TEXT SHOWN:
______________________________
I’ve been taking part in The Mindfulness Summit this month and today’s presenter was Ruby Wax, a comedian and mental health advocate, who uses mindfulness to control depression. During her talk she brought up mindfulness-based cognitive therapy (MBCT) and I’ve spend the last four hours looking into it. I was especially curious since MBCT was also mentioned by the moderator of yesterday’s Brain Injury Association of America’s Butch Alterman Memorial Webinar: the topic of their February 2016 webinar will be using MBCT after brain injury.
In my brief Internet search this morning, I’ve discovered that several random controlled trials have found MBCT to be effective in treating depression after traumatic brain injury. A quick Google search on “MBCT” and “TBI” yields a few dozen sites from journal studies and PowerPoint presentations to therapist who offer MBCT after brain injury services. Although the treatment is quite new and limited, I found it encouraging to see so much chatter. My own experience leads me to the conclusion that mindfulness helps mood.
Earlier today, before all of this, I had a headache and didn’t feel much like doing anything. But my dog wanted a walk, of course, so I stumbled to the closet and retrieved shoes, leash, walking stick, and poop bag. Off we went. But I was not paying attention. Usually, my dog walks are my mindful meditation time. I turn off the noises in my head and turn my attention to my feet and my footsteps. One foot is on my spastic, dystonic, paresthetic side and the other is full of arthritis due to my gait. The upper-motor neuron damage at the root of this is from my 1977 brain injury in a motor vehicle accident. Walking with one hypertoned, spactic and neuropatic side for 38 years has resulted in a lot of collateral damage. It’s like my feet belong to two different people. The only way I can make it to the end of my usual one-mile walk is to mindfully place and roll one foot at a time. Heel to toe. Heel to toe. I have to think about it. Once I get the stride, I look around at the trees and listen to the birds. I feel connection, love, peace.
But this morning my mindfulness practic wasn’t working because I had a headache. I stopped allowing myself to be in the moment. My feet and legs and hips hurt. My head hurt. I hated myself. I hated my life. I thought about my stupid head injury. I thought about past career failures and not going to work like other people I saw on the road at this hour of the morning. I punished myself by stomping along with an anquished expression. I didn’t wave to neighbors or talk to my dog. By the time I got home again I was suicidal!
______________________________
COLLECTED DATA:
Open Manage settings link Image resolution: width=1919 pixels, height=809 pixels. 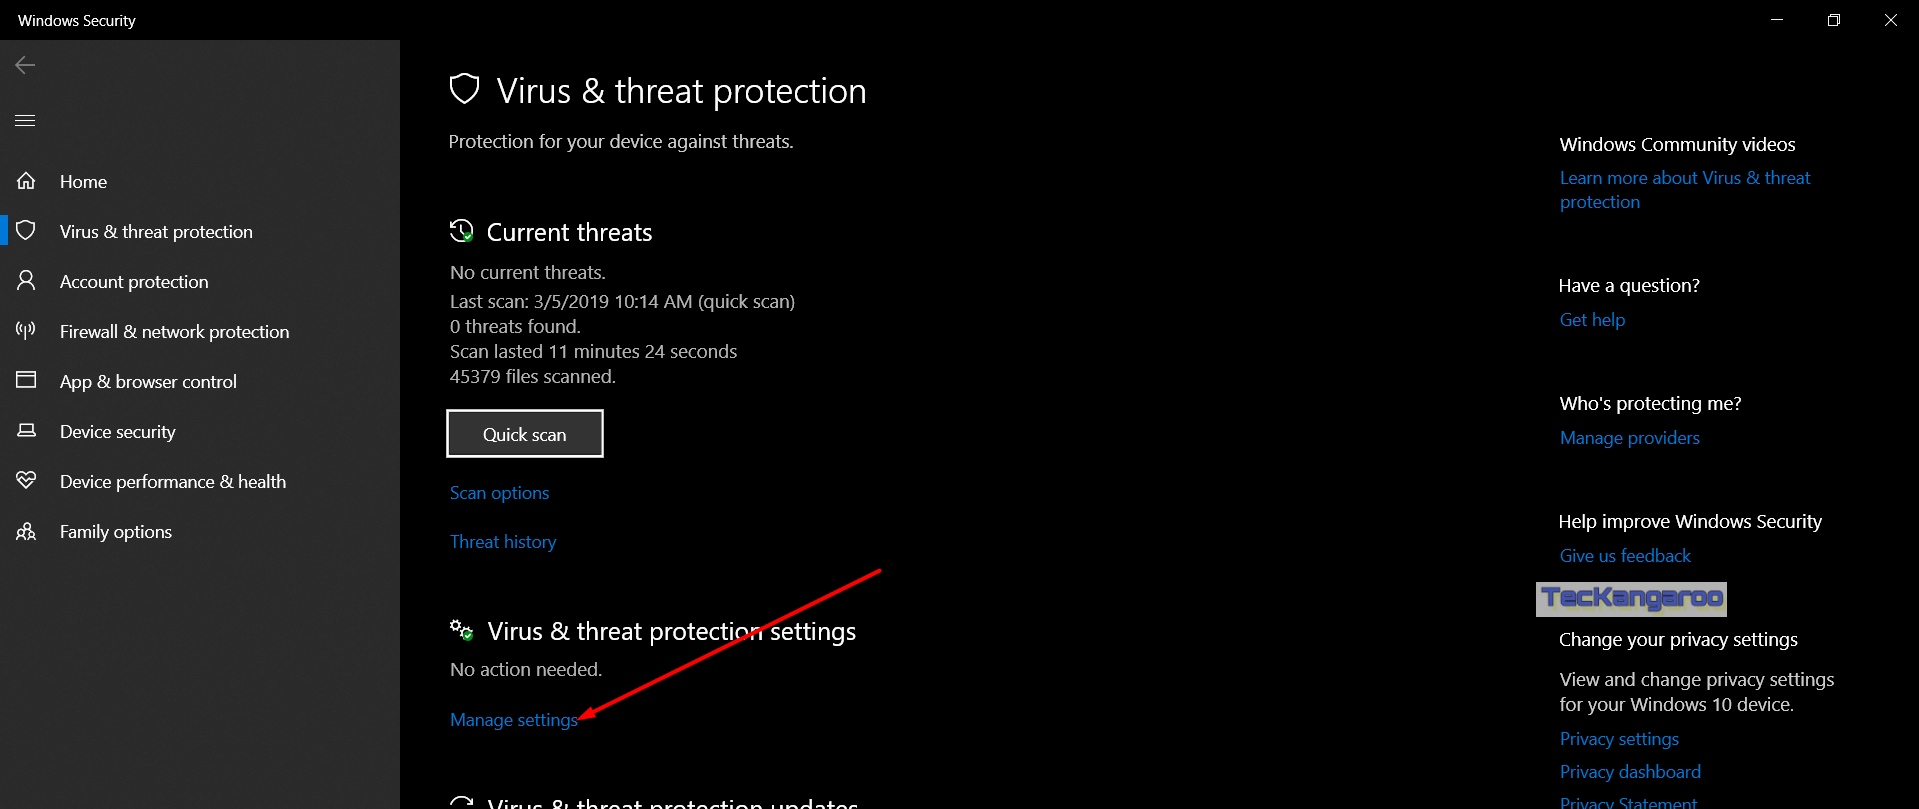point(514,720)
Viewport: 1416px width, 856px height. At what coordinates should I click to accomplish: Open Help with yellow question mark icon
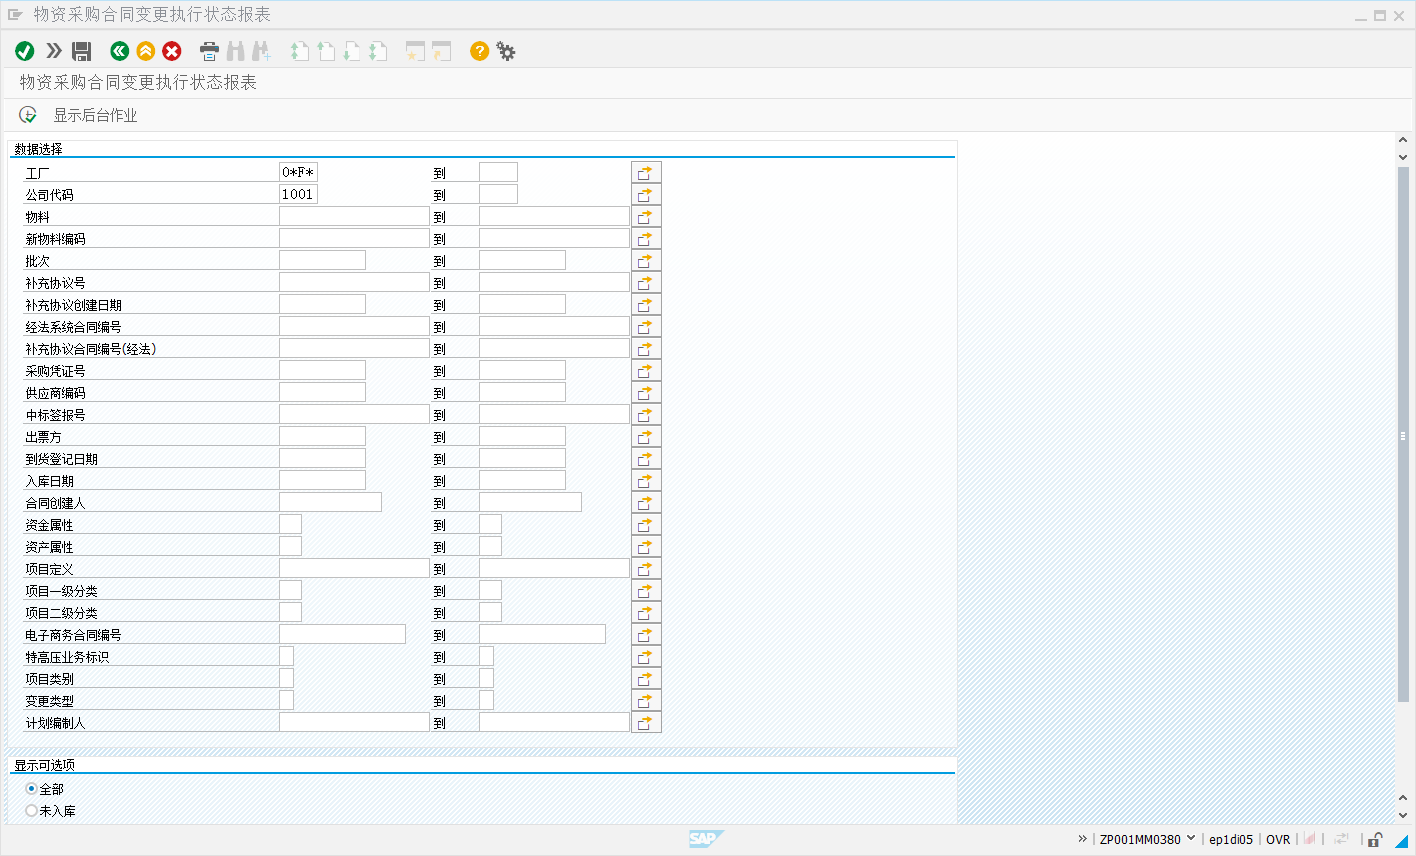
______________________________
TASK STATEMENT: Resume the personal essay on mindfulness, MBCT, and living with a brain injury, picking up right after its last sentence and keeping the same first-person voice.

ANSWER BOX:
I knew about mindfulness and tried to practice, but I couldn’t! Luckily, I sat down at my computer, turned on today’s Mindfulness Summit presentation, . . . and learned more about how to use mindfulness as a way to combat depression. Afterwards, both Google and The Mindfulness Summit directed me to a website, Mindful Noggin’, where I listened to a Ted Talk by Zindel Segal that brought it all together. Yes, I was on the right track.
I have been diagnosed with major depressive disorder in the past and my neuropsychiatrist has told me that, for me, depression is a chronic condition. Segal’s MBCT is intended to help folks like me live with the disease and avoid relapse. By using mindfulness this morning, I could have thoughtfully short-circuited my downward spiral toward depression, so it seems. My headache had triggered sadness and sadness had triggered my glum mood and self-hateful thoughts. If I had been able to notice it, really notice the tumble-down effect, I could have thrown a harness over that critter and slowed it down. I could have harnessed attention to my sadness for a ride toward self-care.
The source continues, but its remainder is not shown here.